▶ [WHAT IS ASKED]: Please quote the data below word for word, beginning with its first line and stopping after the line that contains "Action: (x=455, y=437)". Leave the pictures out of your answer.

[Stored data entries]
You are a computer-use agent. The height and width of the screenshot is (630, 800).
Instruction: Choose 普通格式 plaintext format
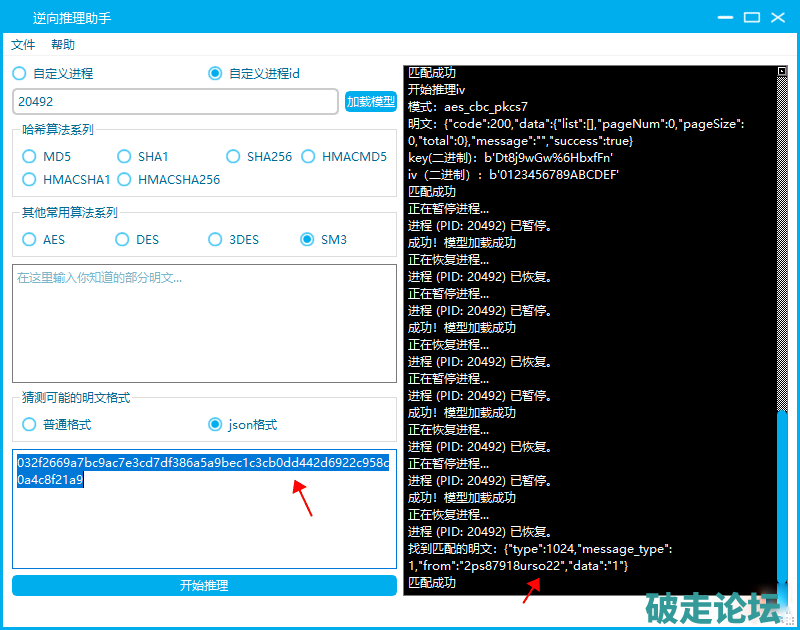tap(29, 424)
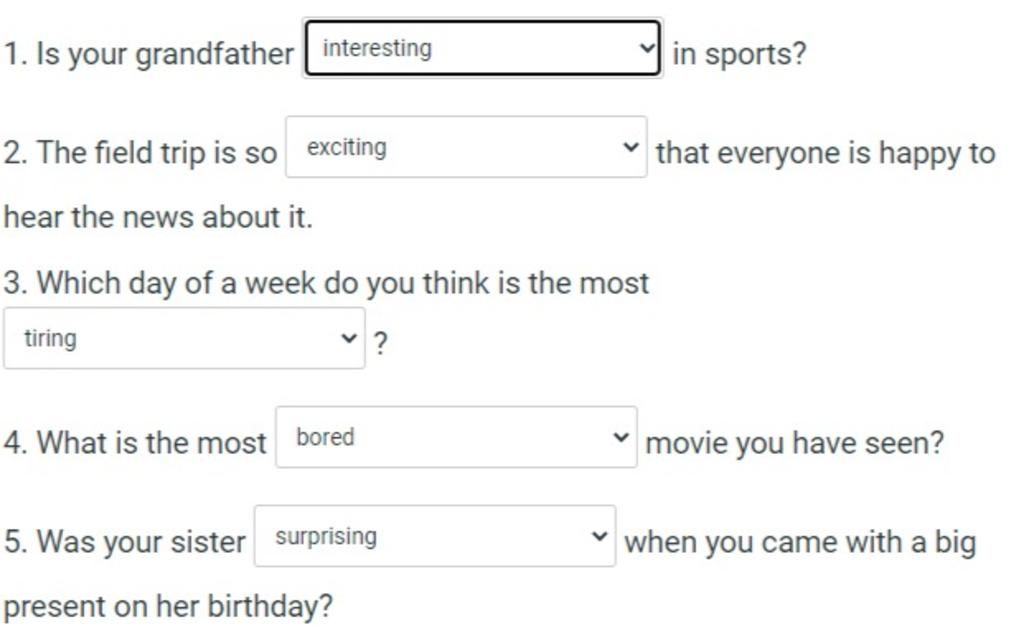Image resolution: width=1024 pixels, height=625 pixels.
Task: Open the dropdown showing "bored"
Action: (x=455, y=437)
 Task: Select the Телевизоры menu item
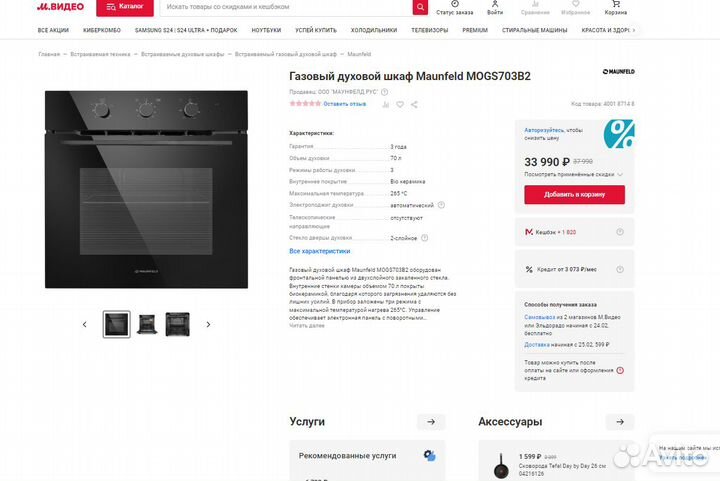coord(429,30)
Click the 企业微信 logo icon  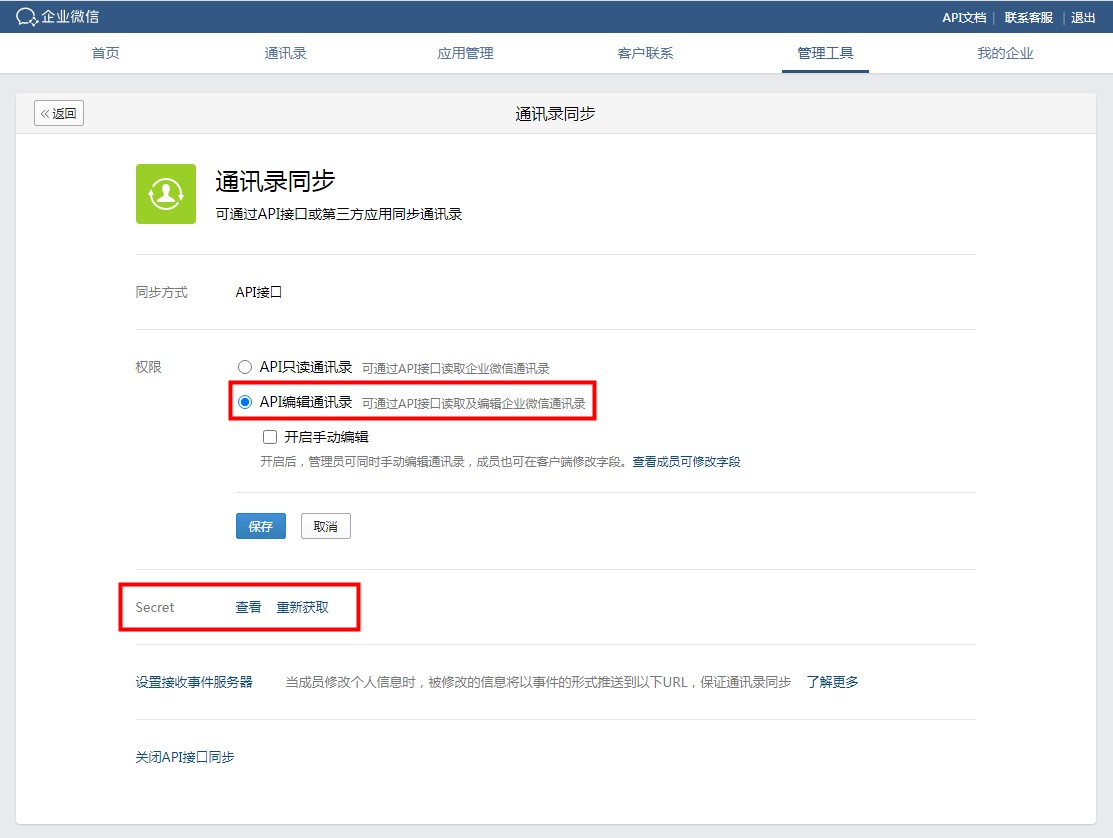click(27, 17)
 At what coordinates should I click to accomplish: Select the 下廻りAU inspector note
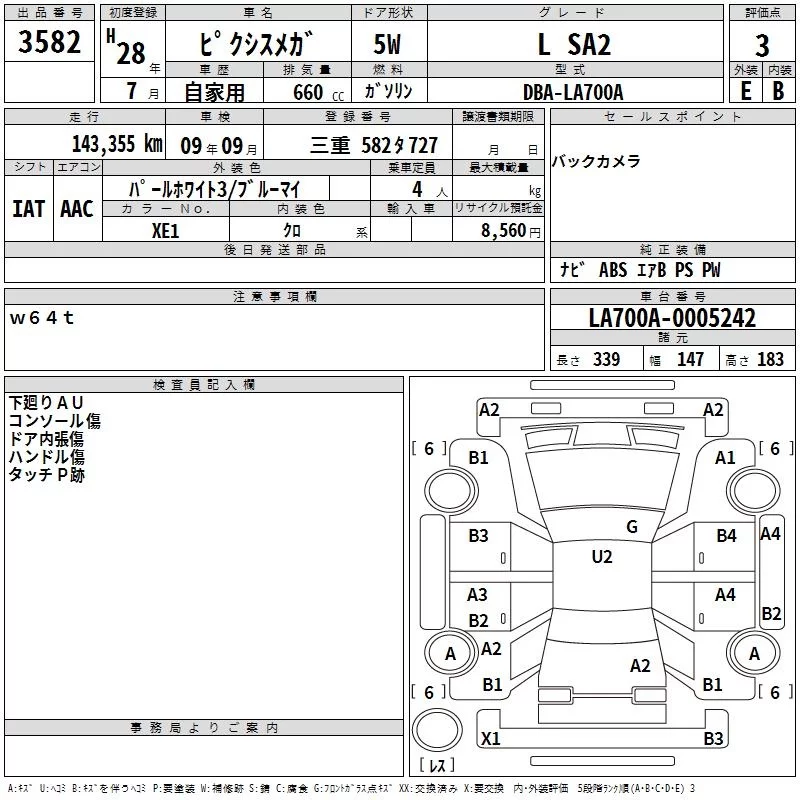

▶ [EXERCISE RESPONSE]:
You are a computer-use agent. The height and width of the screenshot is (630, 800).
Instruction: Choose 普通格式 plaintext format
tap(29, 424)
Image resolution: width=1024 pixels, height=625 pixels.
Task: Open the dropdown showing "bored"
Action: (x=455, y=437)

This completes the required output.